═════ TEXT TO READ ═════
R/check_predictions.R
In performance: Assessment of Regression Models Performance

Documented in check_predictions check_predictions.default

#' @title Posterior predictive checks
#' @name check_predictions
#'
#' @description Posterior predictive checks mean "simulating replicated data
#'   under the fitted model and then comparing these to the observed data"
#'   (_Gelman and Hill, 2007, p. 158_). Posterior predictive checks
#'   can be used to "look for systematic discrepancies between real and
#'   simulated data" (_Gelman et al. 2014, p. 169_).
#'
#'   **performance** provides posterior predictive check methods for a variety
#'   of frequentist models (e.g., `lm`, `merMod`, `glmmTMB`, ...). For Bayesian
#'   models, the model is passed to [`bayesplot::pp_check()`].
#'
#'   If `check_predictions()` doesn't work as expected, try setting
#'   `verbose = TRUE` to get hints about possible problems.
#'
#' @param model A statistical model.
#' @param iterations The number of draws to simulate/bootstrap.
#' @param check_range Logical, if `TRUE`, includes a plot with the minimum
#'   value of the original response against the minimum values of the replicated
#'   responses, and the same for the maximum value. This plot helps judging whether
#'   the variation in the original data is captured by the model or not
#'   (_Gelman et al. 2020, pp.163_). The minimum and maximum values of `y` should
#'   be inside the range of the related minimum and maximum values of `yrep`.
#' @param re_formula Formula containing group-level effects (random effects) to
#'   be considered in the simulated data. If `NULL` (default), condition
#'   on all random effects. If `NA` or `~0`, condition on no random
#'   effects. See `simulate()` in **lme4**.
#' @param bandwidth A character string indicating the smoothing bandwidth to
#'   be used. Unlike `stats::density()`, which used `"nrd0"` as default, the
#'   default used here is `"nrd"` (which seems to give more plausible results
#'   for non-Gaussian models). When problems with plotting occur, try to change
#'   to a different value.
#' @param type Plot type for the posterior predictive checks plot. Can be `"density"`,
#' `"discrete_dots"`, `"discrete_interval"` or `"discrete_both"` (the `discrete_*`
#' options are appropriate for models with discrete - binary, integer or ordinal
#' etc. - outcomes).
#' @param verbose Toggle warnings.
#' @param ... Additional arguments passed on to downstream functions. For
#' frequentist models, these are forwarded to `simulate()`; for Bayesian models
#' (e.g., `stanreg`, `brmsfit`), they are forwarded to `bayesplot::pp_check()`.
#' @param object Deprecated, please use `model` instead.
#'
#' @return A data frame of simulated responses and the original response vector.
#'
#' @seealso [`simulate_residuals()`] and [`check_residuals()`]. See also
#' [`see::print.see_performance_pp_check()`] for options to customize the plot.
#'
#' @details An example how posterior predictive checks can also be used for model
#'   comparison is Figure 6 from _Gabry et al. 2019, Figure 6_.
═════ DATASET RECORDS ═════
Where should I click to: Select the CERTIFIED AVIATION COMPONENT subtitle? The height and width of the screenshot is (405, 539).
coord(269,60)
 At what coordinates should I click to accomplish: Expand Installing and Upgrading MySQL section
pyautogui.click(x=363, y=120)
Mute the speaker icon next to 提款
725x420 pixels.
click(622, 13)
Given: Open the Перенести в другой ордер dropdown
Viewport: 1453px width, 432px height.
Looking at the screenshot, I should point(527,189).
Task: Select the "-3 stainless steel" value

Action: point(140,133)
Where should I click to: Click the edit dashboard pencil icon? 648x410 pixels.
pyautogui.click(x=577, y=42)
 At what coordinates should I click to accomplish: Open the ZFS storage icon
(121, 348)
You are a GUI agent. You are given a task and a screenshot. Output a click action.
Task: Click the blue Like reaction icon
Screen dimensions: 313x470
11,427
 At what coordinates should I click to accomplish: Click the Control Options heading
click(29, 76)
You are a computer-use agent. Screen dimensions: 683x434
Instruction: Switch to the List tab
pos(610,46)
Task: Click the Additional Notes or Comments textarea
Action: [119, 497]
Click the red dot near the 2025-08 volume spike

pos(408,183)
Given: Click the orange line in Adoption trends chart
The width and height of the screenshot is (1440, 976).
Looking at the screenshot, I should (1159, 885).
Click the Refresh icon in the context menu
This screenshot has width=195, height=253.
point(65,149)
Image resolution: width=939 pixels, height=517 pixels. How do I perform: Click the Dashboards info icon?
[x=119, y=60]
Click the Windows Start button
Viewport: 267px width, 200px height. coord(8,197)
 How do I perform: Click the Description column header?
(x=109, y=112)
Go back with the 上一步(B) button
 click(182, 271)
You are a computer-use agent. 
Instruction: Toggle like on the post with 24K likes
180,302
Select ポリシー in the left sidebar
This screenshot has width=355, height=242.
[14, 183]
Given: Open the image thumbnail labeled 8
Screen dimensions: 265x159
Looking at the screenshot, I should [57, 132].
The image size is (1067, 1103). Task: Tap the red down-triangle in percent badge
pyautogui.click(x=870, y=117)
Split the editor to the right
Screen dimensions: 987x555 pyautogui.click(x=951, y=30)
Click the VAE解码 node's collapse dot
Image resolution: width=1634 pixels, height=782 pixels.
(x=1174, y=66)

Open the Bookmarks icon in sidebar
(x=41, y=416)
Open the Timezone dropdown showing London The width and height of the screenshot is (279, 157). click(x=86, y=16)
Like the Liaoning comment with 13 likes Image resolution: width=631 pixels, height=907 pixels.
═════
[WHAT YOU HAVE TO DO]: Write the next part of the posterior predictive checks documentation, picking up after its final line.

[RESULT FOR THIS EXERCISE]:
#'
#'   \if{html}{\cr \figure{pp_check.png}{options: style="width: 25\%;" alt="Posterior Predictive Check"} \cr}
#'   The model shown in the right panel (b) can simulate new data that are more
#'   similar to the observed outcome than the model in the left panel (a). Thus,
#'   model (b) is likely to be preferred over model (a).
#'
#' @note Every model object that has a `simulate()`-method should work with
#' `check_predictions()`. On R 3.6.0 and higher, if **bayesplot** (or a
#' package that imports **bayesplot** such as **rstanarm** or **brms**)
#' is loaded, `pp_check()` is also available as an alias for `check_predictions()`.
#'
#' If `check_predictions()` doesn't work as expected, try setting `verbose = TRUE`
#' to get hints about possible problems.
#'
#' @family functions to check model assumptions and and assess model quality
#'
#' @references
#' - Gabry, J., Simpson, D., Vehtari, A., Betancourt, M., and Gelman, A. (2019).
#'   Visualization in Bayesian workflow. Journal of the Royal Statistical Society:
#'   Series A (Statistics in Society), 182(2), 389–402. https://doi.org/10.1111/rssa.12378
#'
#' - Gelman, A., and Hill, J. (2007). Data analysis using regression and
#'   multilevel/hierarchical models. Cambridge; New York: Cambridge University Press.
#'
#' - Gelman, A., Carlin, J. B., Stern, H. S., Dunson, D. B., Vehtari, A., and
#'   Rubin, D. B. (2014). Bayesian data analysis. (Third edition). CRC Press.
#'
#' - Gelman, A., Hill, J., and Vehtari, A. (2020). Regression and Other Stories.
#'   Cambridge University Press.
#'
#' @examplesIf insight::check_if_installed("see", minimum_version = "0.9.1", quietly = TRUE)
#' # linear model
#' model <- lm(mpg ~ disp, data = mtcars)
#' check_predictions(model)
#'
#' # discrete/integer outcome
#' set.seed(99)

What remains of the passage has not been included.